I don’t think we have the right word yet for the conversation, but it’s not what we would traditionally call privacy. It’s really about the friction in how far my data can spread and how to control it.
When we talk about privacy we use words like violation. That’s not the case here. We are voluntarily sharing data, we just don’t necessarily see the consequences of that. I think we need to come up with a different label for this particular discussion.
You work as a data scientist in the private sector. Do you see more interesting research coming out of branded environments rather than universities?
I see interesting research coming from both independently and in collaborations between the two. On the academic side of research it’s actually kind of unfortunate because it’s very hard for people in academic positions to get access to the data that they have the knowledge and skills to do good work around.
If you’re a startup you have data but you’re usually so busy you don’t really have the luxury of doing proper research.

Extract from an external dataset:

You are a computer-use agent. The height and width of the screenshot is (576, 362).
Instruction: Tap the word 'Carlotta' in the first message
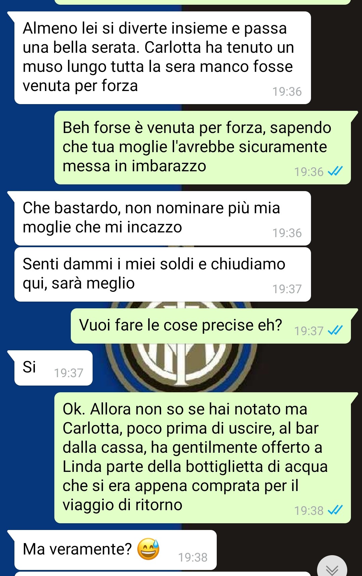172,47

bitly tries to give data to as many academic projects as possible. There are public data sets for people and if someone comes to bitly with a specific project, bitly will put together a data set and ask the academic institution to sign an agreement that lets them publish whatever they like off the data as long as they can’t profit from it.
Some really great research has come out of it. One example is a report called “Blogs and Bullets” from a group at George Washington University and the U.S. Institute of Peace that studied the effect of social media use during the Arab Spring. This was a topic bitly was fascinated by but did not have the domain knowledge to address.
Where does bitly get its data and how has bitly used that data internally?
bitly gets its data from all the bitly links shared and all the clicks on those links. The people at bitly look at what the click distributions look like geographically, by social network and by device. Then the content at the other end of those links is analyzed.
bitly is always finding unexpected things. The brand can see a really big distinction between what people will share publicly versus what they’re actually reading.
What people share publicly is a highly curated subset of the content they consume. It’s all stuff designed to make their identity look great, to make their lives look good and to make them look intellectual, whereas they will read celebrity gossip and sports scores. Seeing that so clearly in the data was actually a big surprise to me.
It shows that you have to choose what side to optimize for – consumption or sharing.